=== Begin Enclosure ===

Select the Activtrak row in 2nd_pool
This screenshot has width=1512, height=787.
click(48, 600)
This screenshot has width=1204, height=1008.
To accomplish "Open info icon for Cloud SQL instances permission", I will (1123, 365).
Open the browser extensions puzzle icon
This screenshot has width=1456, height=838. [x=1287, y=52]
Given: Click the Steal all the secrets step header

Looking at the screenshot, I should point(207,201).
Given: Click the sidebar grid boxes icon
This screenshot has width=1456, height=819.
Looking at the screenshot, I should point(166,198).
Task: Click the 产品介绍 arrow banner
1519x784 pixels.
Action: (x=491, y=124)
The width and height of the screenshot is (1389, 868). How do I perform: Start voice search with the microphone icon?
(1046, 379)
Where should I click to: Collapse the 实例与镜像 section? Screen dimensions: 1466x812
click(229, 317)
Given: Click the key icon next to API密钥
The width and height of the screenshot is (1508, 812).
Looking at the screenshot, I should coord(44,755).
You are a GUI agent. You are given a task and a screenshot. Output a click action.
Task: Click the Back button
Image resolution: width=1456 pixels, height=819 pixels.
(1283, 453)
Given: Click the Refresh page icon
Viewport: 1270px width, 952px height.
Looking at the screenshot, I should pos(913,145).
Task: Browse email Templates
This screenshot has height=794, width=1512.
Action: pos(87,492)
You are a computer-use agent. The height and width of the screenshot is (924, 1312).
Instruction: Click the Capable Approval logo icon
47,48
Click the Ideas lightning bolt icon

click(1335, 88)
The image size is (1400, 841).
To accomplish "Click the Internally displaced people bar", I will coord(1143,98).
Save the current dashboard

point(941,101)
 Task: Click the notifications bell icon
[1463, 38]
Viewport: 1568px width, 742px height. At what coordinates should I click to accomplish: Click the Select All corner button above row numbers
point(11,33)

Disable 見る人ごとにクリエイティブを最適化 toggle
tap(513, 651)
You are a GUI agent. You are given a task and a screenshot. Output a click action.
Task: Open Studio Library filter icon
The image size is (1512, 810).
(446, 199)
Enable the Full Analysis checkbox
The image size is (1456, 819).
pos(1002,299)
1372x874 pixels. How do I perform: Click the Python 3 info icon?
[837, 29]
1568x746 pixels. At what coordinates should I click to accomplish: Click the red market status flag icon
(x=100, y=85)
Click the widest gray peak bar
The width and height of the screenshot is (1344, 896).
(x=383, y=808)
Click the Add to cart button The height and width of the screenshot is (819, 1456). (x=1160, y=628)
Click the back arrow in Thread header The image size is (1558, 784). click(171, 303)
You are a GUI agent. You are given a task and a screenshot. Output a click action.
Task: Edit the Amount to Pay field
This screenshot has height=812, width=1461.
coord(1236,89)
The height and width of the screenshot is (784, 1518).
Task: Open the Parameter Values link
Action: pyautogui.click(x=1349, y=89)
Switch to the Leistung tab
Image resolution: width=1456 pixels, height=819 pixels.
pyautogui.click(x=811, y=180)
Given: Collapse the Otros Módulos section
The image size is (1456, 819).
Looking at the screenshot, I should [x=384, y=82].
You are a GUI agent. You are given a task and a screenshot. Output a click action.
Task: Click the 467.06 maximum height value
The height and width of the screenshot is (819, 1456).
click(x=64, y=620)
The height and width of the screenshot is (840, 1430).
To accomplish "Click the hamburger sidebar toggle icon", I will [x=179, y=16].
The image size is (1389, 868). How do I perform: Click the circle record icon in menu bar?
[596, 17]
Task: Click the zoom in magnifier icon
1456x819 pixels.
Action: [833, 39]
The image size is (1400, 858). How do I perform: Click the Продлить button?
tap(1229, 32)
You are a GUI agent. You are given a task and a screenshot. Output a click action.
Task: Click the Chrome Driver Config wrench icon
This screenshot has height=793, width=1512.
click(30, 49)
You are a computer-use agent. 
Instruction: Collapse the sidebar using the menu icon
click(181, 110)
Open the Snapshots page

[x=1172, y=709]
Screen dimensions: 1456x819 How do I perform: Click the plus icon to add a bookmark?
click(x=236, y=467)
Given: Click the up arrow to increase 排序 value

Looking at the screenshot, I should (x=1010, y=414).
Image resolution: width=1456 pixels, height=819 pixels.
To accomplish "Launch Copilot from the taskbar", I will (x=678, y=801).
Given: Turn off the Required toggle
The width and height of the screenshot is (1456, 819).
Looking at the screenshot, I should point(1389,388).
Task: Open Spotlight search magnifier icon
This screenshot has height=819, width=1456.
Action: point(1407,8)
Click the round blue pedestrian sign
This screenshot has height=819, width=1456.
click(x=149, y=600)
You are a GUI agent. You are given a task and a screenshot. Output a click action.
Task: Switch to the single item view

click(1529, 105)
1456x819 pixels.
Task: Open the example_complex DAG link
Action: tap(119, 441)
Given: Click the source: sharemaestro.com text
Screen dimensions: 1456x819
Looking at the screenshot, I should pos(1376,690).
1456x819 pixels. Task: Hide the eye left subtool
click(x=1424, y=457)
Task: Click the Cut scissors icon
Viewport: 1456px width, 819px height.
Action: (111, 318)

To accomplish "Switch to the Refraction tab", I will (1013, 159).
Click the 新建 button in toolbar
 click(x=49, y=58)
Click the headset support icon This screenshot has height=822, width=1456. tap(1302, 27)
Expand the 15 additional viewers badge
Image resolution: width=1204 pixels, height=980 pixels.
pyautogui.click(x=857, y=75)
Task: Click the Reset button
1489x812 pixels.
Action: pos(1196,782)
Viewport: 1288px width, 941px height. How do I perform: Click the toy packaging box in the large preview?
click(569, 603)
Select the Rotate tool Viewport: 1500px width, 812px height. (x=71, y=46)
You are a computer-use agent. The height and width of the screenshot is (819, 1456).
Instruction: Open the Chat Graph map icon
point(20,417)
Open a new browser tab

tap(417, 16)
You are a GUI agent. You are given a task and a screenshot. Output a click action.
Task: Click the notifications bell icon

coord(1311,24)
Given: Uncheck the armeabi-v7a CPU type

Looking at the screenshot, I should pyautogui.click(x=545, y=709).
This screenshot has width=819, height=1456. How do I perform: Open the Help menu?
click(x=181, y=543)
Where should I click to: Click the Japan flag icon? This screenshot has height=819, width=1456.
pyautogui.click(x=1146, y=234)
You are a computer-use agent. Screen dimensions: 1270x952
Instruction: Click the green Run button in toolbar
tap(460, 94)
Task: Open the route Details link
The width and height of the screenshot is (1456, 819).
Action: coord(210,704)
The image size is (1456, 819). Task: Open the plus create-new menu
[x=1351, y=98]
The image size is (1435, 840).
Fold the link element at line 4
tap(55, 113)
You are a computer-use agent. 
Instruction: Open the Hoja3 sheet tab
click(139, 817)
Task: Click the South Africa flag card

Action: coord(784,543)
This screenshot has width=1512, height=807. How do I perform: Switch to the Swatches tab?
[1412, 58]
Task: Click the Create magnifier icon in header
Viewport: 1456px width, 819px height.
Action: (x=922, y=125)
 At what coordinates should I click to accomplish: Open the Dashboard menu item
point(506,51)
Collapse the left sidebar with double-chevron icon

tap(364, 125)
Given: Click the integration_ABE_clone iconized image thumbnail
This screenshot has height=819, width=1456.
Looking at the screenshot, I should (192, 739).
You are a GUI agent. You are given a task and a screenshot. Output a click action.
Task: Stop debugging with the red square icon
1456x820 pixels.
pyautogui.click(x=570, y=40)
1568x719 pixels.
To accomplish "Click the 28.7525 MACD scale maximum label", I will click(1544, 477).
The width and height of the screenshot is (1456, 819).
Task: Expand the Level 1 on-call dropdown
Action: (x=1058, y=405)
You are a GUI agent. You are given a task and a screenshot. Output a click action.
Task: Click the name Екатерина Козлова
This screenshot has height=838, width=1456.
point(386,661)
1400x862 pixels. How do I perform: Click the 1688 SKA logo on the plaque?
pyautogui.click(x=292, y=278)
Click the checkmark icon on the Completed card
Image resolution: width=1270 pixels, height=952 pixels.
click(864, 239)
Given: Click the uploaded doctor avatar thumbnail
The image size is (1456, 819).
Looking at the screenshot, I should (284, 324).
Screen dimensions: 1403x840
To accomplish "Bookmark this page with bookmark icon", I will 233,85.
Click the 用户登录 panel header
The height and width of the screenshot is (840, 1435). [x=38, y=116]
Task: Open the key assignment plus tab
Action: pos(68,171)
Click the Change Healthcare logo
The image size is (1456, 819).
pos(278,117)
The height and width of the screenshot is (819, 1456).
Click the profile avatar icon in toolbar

=== End Enclosure ===

*Assignment*
Using the material above, find each line that holds "avatar" and copy that line.

*Result below*
Given: Click the uploaded doctor avatar thumbnail
Click the profile avatar icon in toolbar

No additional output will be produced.